*** DATA EXTRACTS ***

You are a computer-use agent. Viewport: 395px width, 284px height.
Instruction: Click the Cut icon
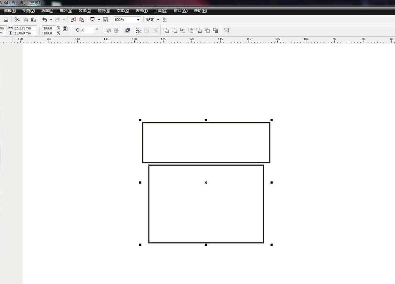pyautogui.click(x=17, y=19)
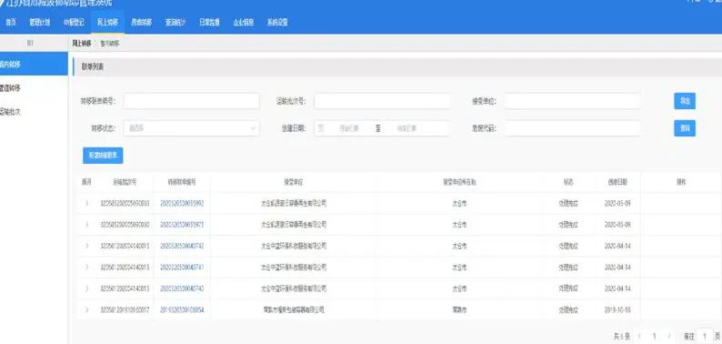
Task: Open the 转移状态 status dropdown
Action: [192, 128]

*** End of DATA EXTRACTS ***

- _EXERCISE REQUIREMENTS_: Skip the pictures and output all entries exactly.

- _ANSWER SECTION_:
You are a computer-use agent. Viewport: 395px width, 284px height.
Instruction: Click the Cut icon
pyautogui.click(x=17, y=19)
Task: Open the 转移状态 status dropdown
Action: [192, 128]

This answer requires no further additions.